For this exercise, repeat exactly the lines below starting at the line holding "Image resolution: width=640" and ending at the line holding "You are a computer-use agent.", both included, with no extra lines and no pictures.

[[ DATA, beginning ]]

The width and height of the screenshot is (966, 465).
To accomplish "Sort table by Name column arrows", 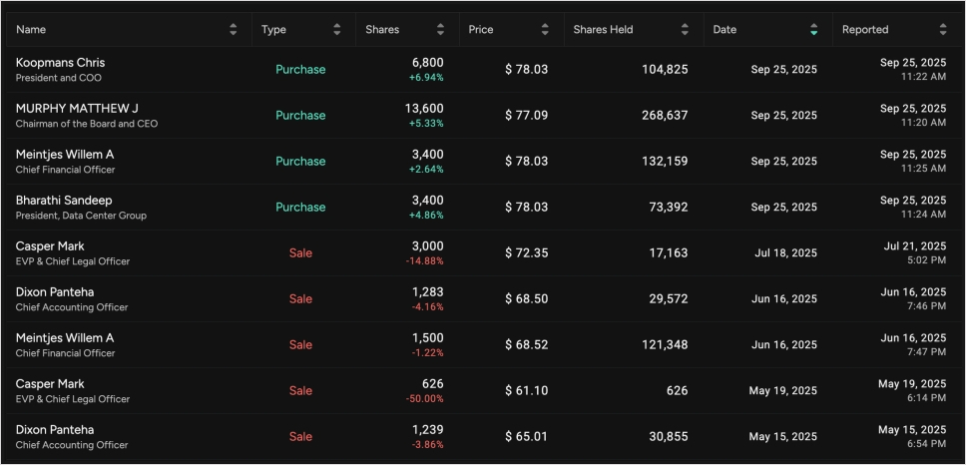I will (233, 30).
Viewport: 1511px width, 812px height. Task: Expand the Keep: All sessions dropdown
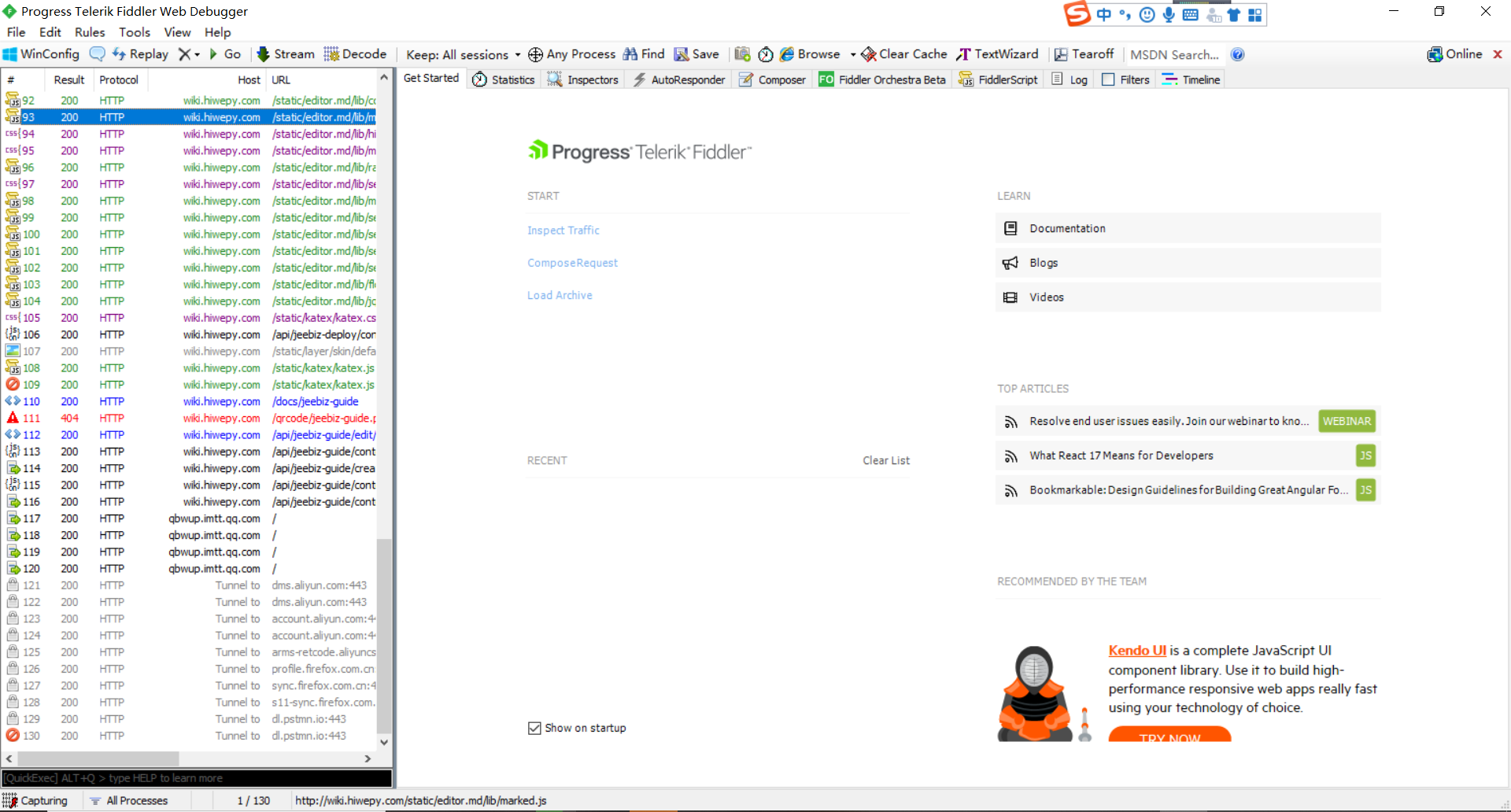518,55
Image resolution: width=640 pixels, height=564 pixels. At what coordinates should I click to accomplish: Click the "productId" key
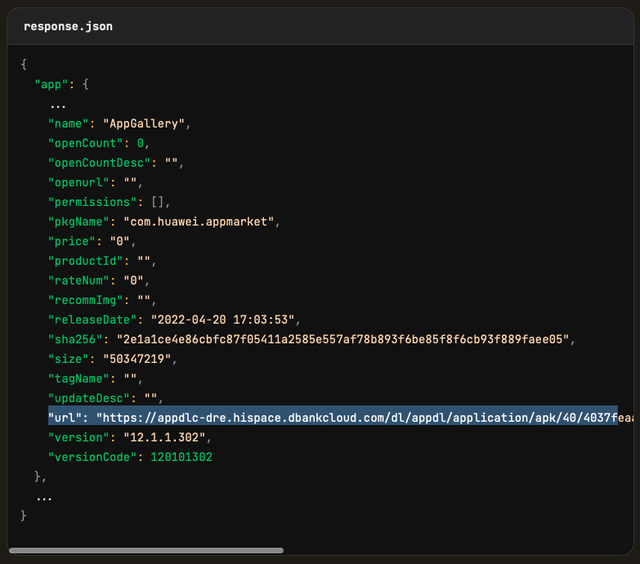[x=88, y=261]
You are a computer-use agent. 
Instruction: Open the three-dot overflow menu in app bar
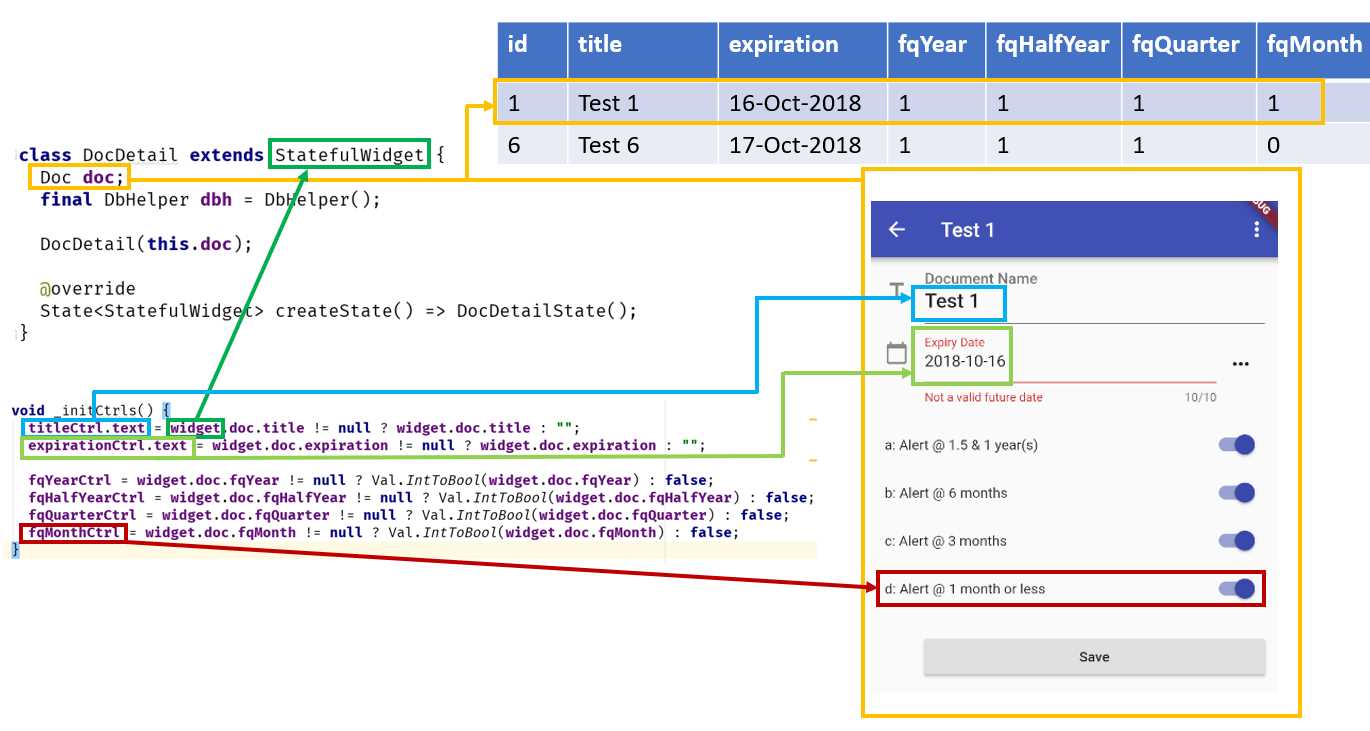pyautogui.click(x=1256, y=229)
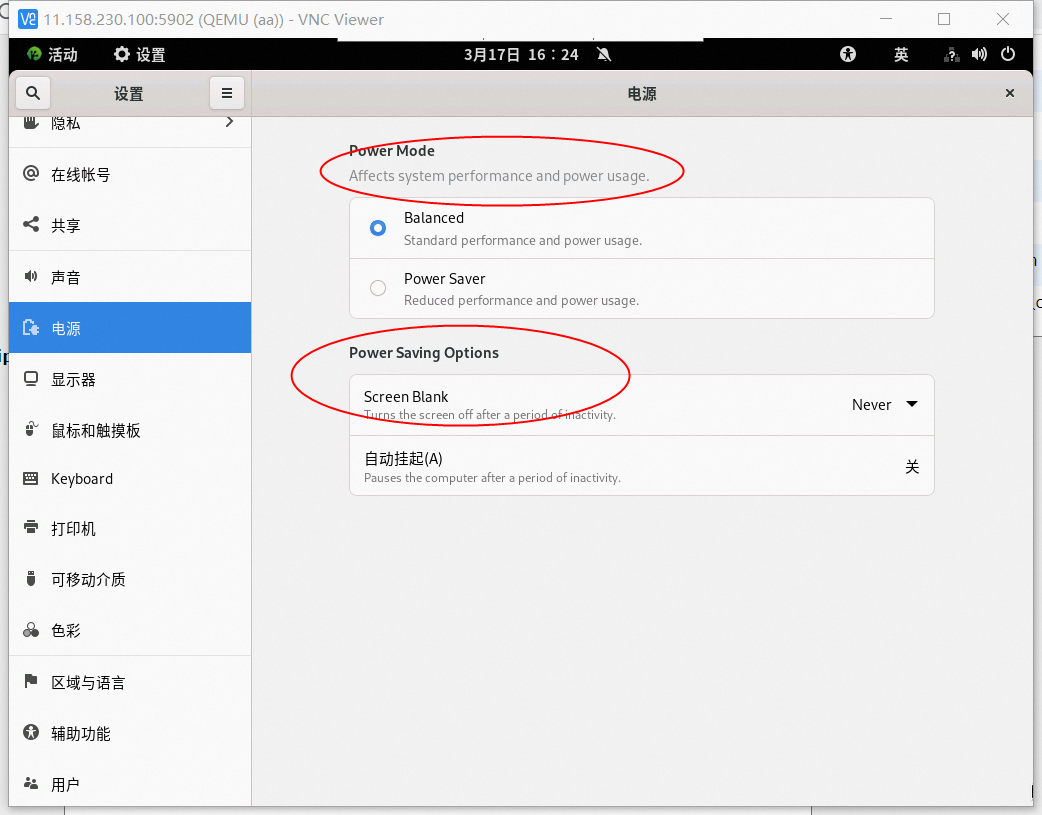Click 活动 Activities in the top bar

(x=52, y=54)
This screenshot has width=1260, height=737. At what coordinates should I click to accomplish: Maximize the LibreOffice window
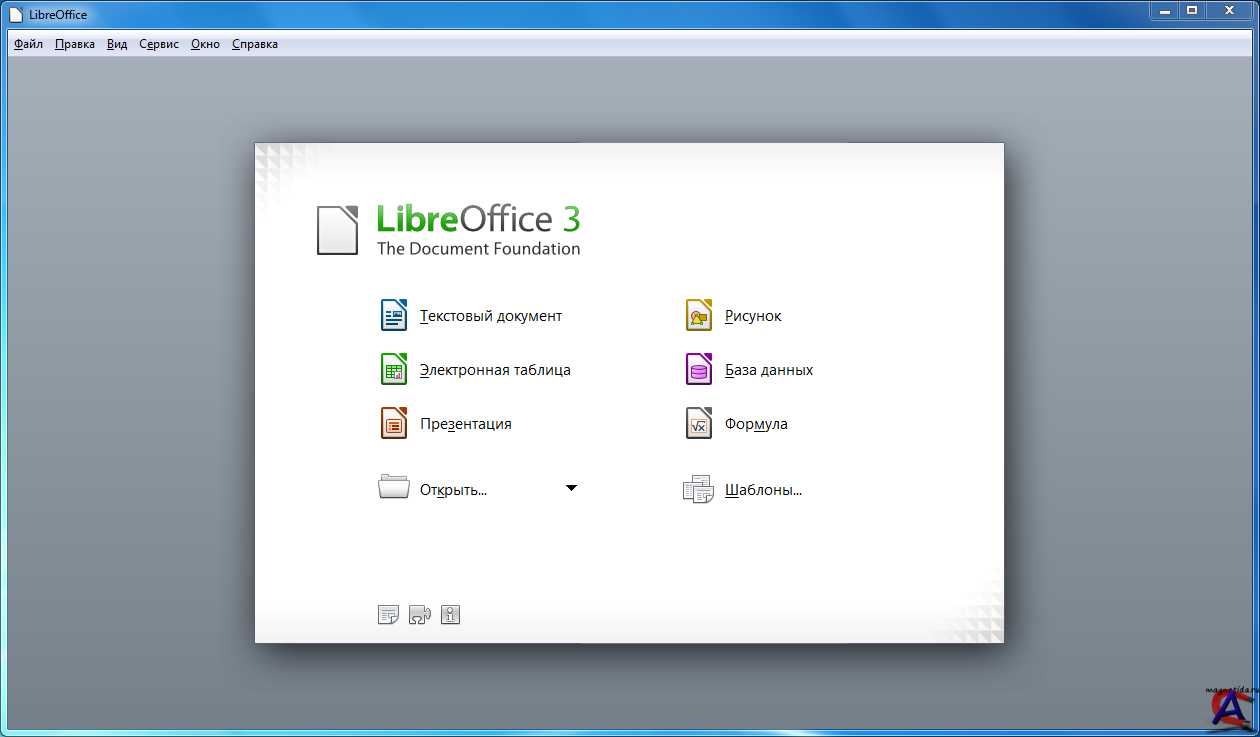click(1191, 10)
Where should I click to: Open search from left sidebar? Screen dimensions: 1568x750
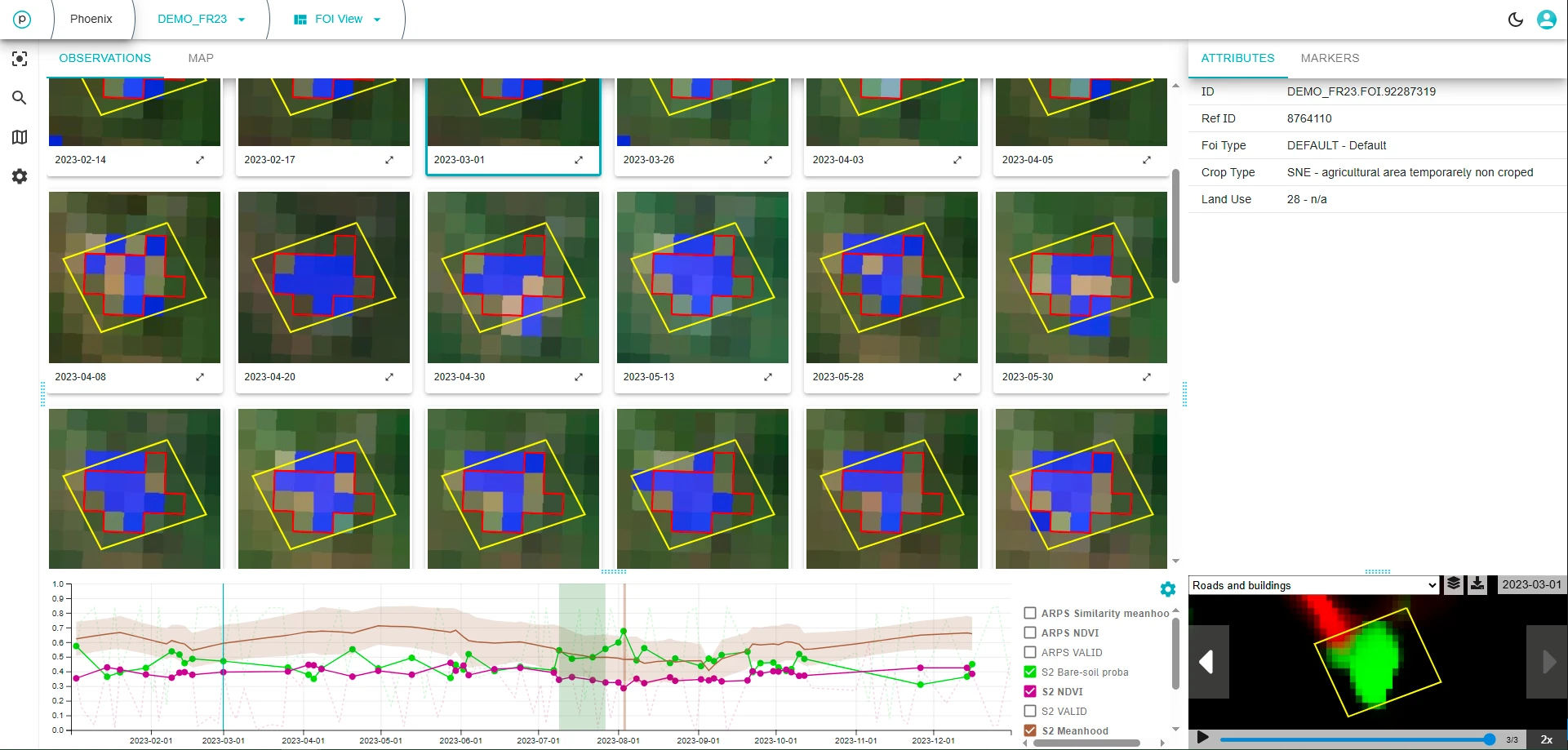coord(20,98)
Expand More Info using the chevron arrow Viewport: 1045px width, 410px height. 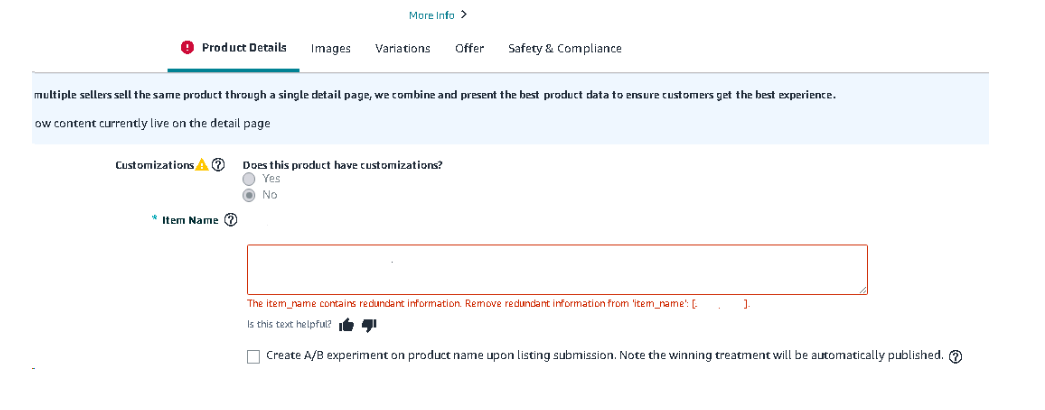464,15
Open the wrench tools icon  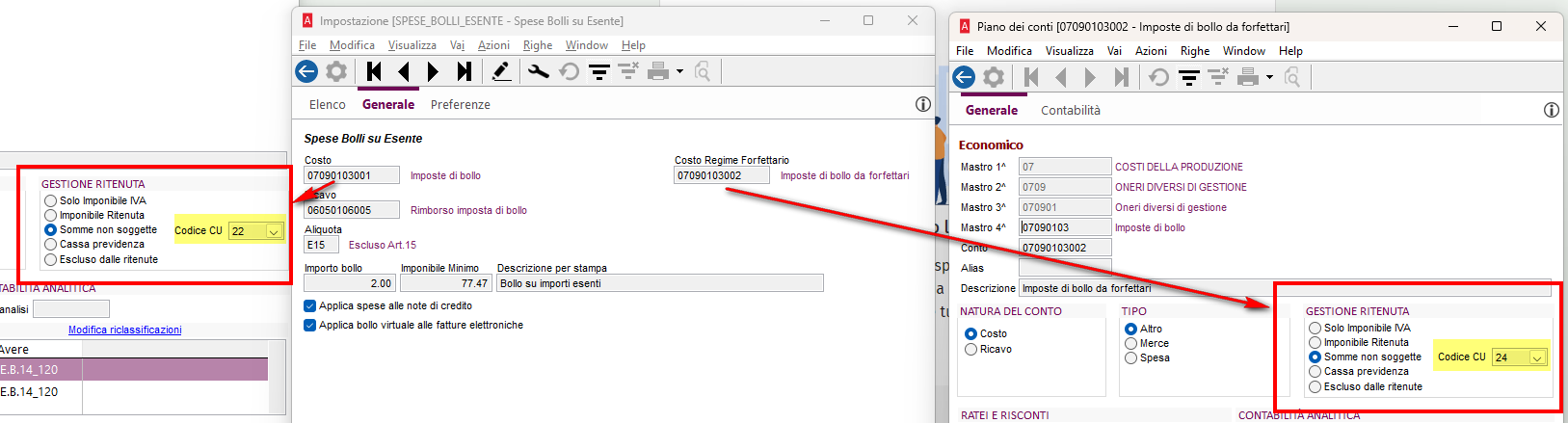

[[ DATA, end ]]

EXERCISE OUTPUT:
Image resolution: width=640 pixels, height=564 pixels. At what coordinates should I click to accomplish: Click the "productId" key
[x=88, y=261]
You are a computer-use agent. 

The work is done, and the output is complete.